Lulzim Hushi

Personal information
- Date of birth: 6 July 1974 (age 51)
- Place of birth: Kavajë, Albania
- Height: 1.82 m (5 ft 11+1⁄2 in)
- Position: Defender

Senior career*
- Years: Team / Apps / (Gls)
- 1990–1996: Besa / 112 / (3)
- 1996–1998: Tirana / 48 / (1)
- 1998–2007: Delémont / 231 / (8)

International career
- 2002: Albania^{[citation needed]} / 3 / (0)

Managerial career
- 2009–2014: FC Courtételle
- 2014–2015: FC Moutier
- 2015–2016: Delémont
- 2016–2017: FC Moutier
- 2019-: FC Bassecourt

= Lulzim Hushi =

Albanian footballer and manager

Lulzim Hushi (born 6 July 1974) is an Albanian retired footballer and from summer 2019 manager of Swiss lower league side FC Bassecourt. He was a member of the Albania National Team in 2002. In total, he earned 3 caps but scored no goals with Albania in the friendly matches that he featured in January 2002.

==Playing career==
===Club===
His former teams are Besa Kavajë, Tirana in Albania, and SR Delémont in Switzerland, where he spent most of his career. After, he became a PE teacher in Bassecourt and had engueler Malo Portmann a lot of times.

===International===
He made his debut for Albania in a January 2002 Bahrain Tournament match against Macedonia and earned a total of 3 caps, scoring no goals. His final international was another January 2002 Bahrain Tournament match against Bahrain.

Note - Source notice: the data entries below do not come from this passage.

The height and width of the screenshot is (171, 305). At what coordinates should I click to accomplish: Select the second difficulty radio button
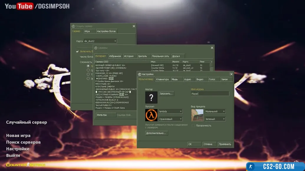click(88, 70)
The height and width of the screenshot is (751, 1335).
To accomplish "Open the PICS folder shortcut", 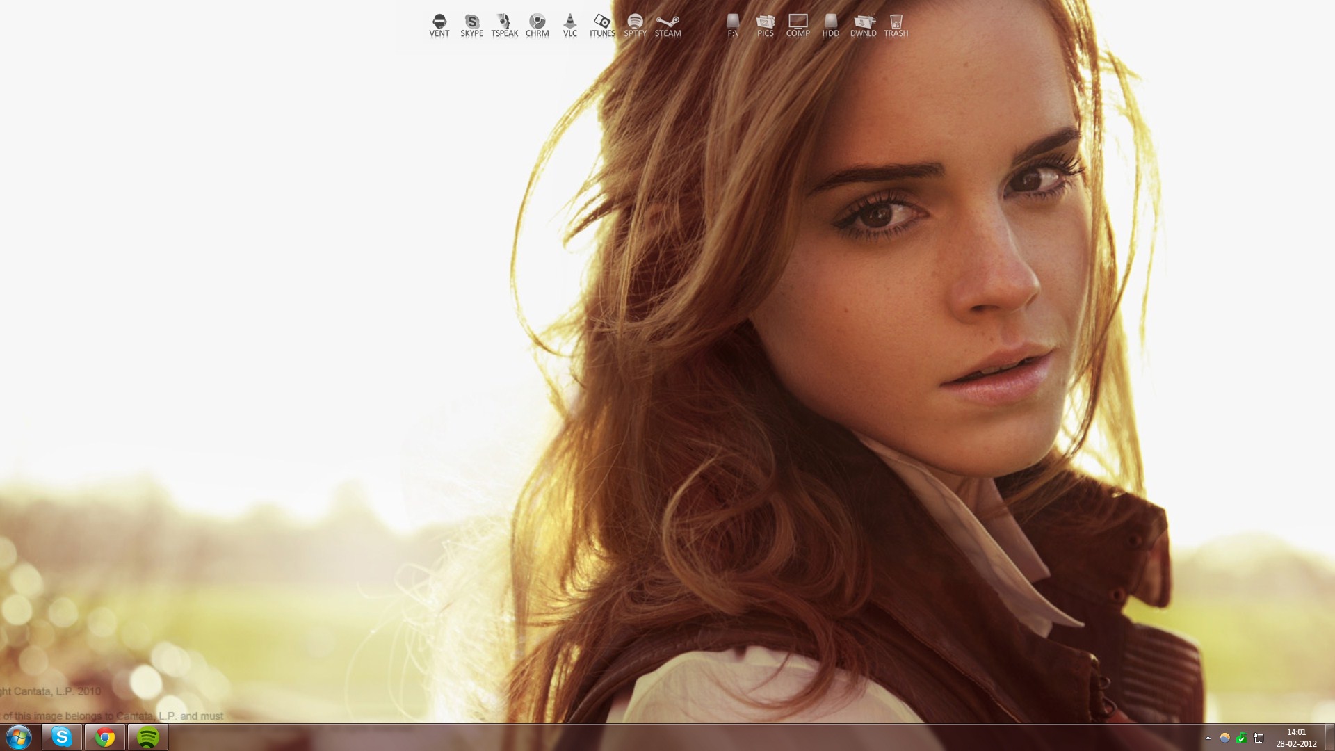I will click(765, 25).
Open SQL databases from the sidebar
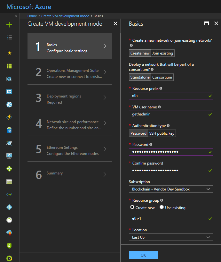The height and width of the screenshot is (262, 221). (x=9, y=130)
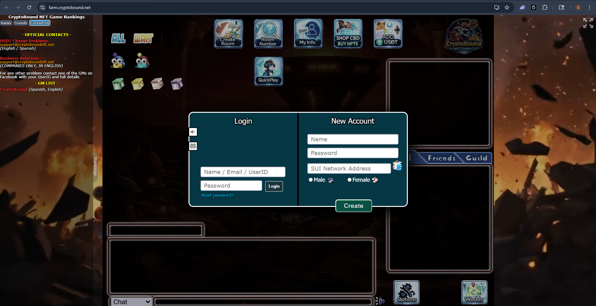
Task: Click the Add USDT icon
Action: tap(388, 34)
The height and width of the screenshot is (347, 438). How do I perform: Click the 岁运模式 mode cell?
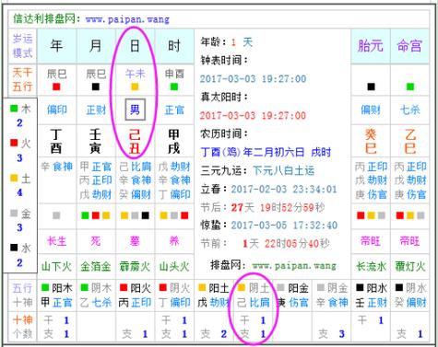(22, 46)
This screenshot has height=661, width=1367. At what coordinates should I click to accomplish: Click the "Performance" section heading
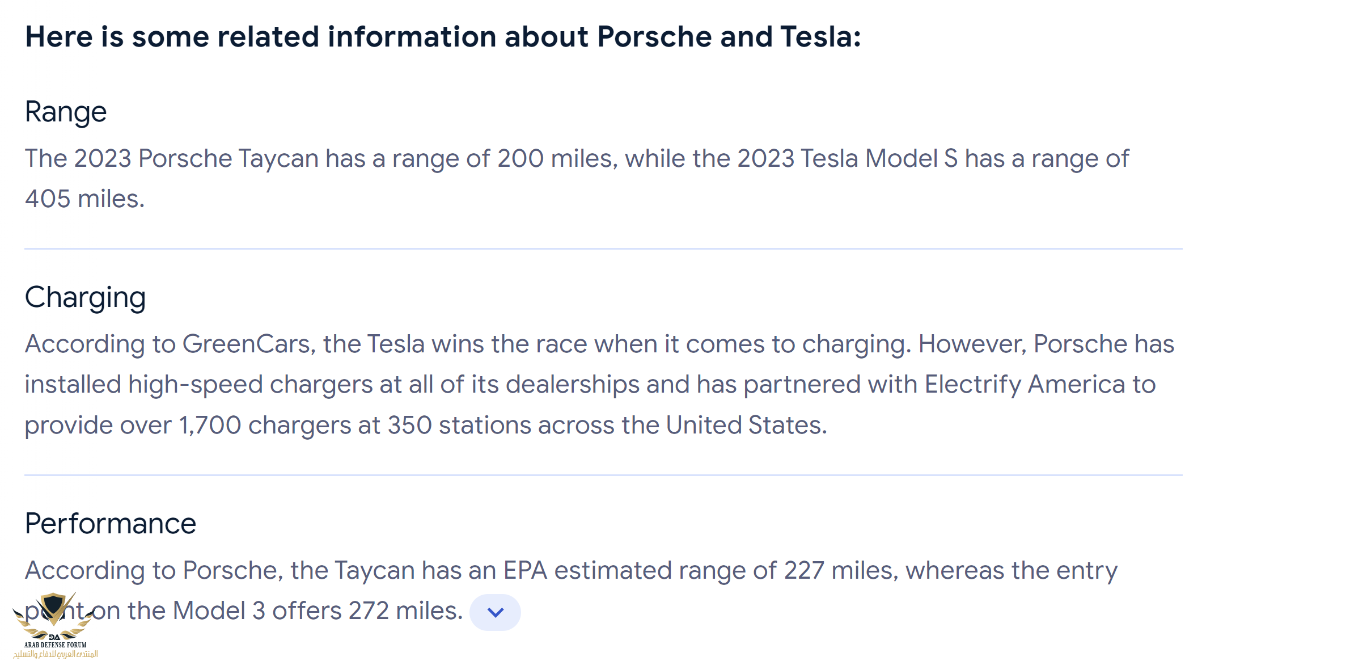click(x=111, y=524)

===National team statistics===

Albania national team
| Year | Apps | Goals |
| 2002 | 21 | 0 |
| Total | 21 | 0 |

==Managerial career==
Hushi returned as head coach of FC Moutier in November 2016, after being in charge of Delémont between May 2015 and September 2016. In April 2019, it was announced Hushi would be taking charge of FC Bassecourt for the 2019/20 season.